AIM OF THE TASK:
Please copy each line of the data that includes the string "width".
[MATERIAL PROVIDED]
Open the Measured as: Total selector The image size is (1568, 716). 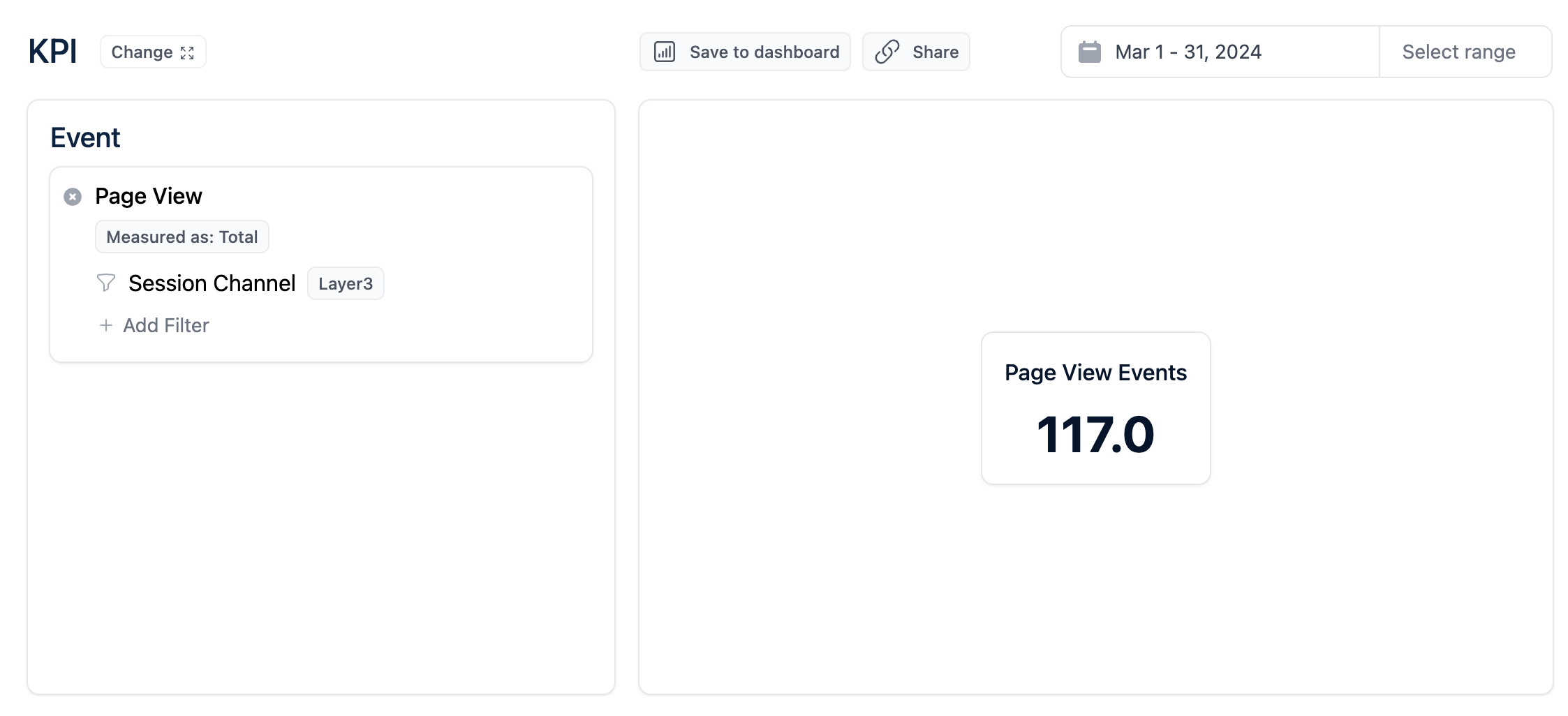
[/MATERIAL PROVIDED]
[MATERIAL PROVIDED]
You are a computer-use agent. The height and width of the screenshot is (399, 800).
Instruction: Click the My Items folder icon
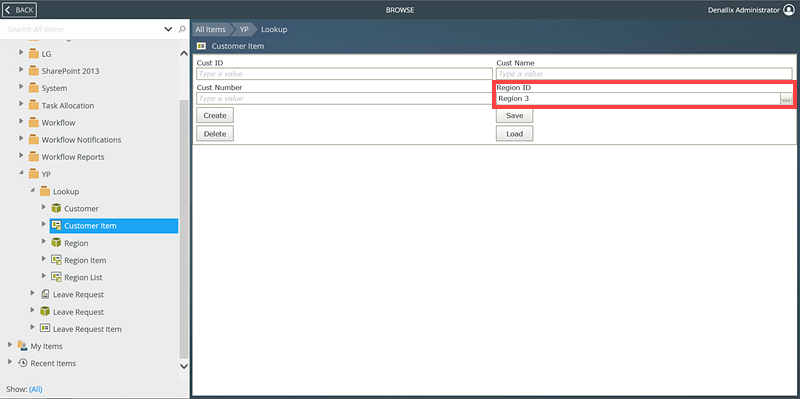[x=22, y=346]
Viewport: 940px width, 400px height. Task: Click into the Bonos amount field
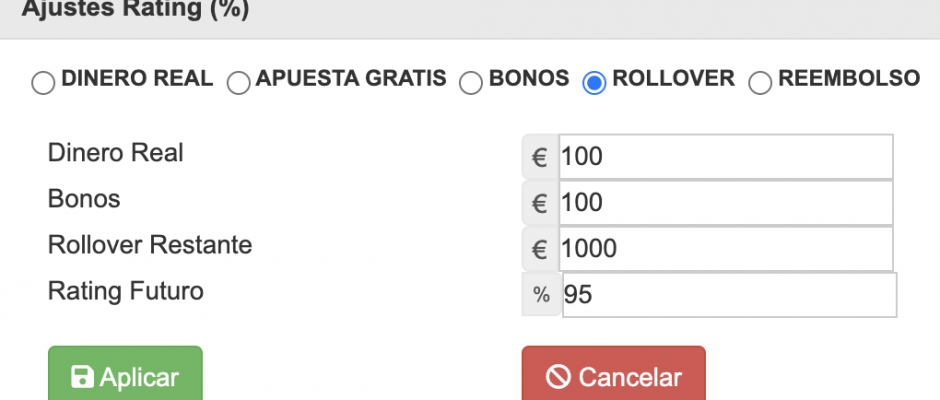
[/MATERIAL PROVIDED]
[MATERIAL PROVIDED]
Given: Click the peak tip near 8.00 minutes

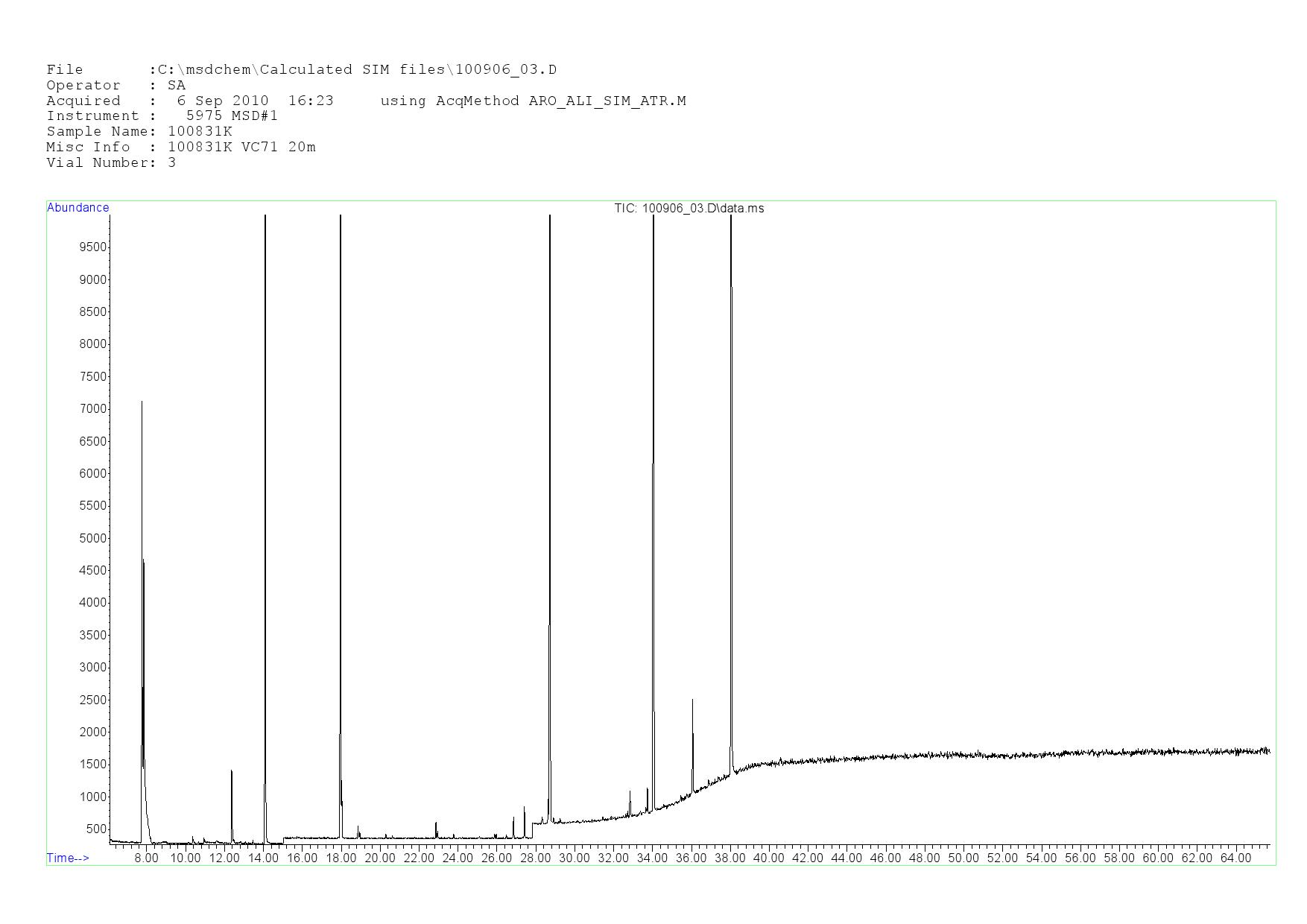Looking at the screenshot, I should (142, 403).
[/MATERIAL PROVIDED]
TASK ANSWER:
You are a computer-use agent. The height and width of the screenshot is (399, 800).
Viewport: 940px width, 400px height. Task: Click into the Bonos amount field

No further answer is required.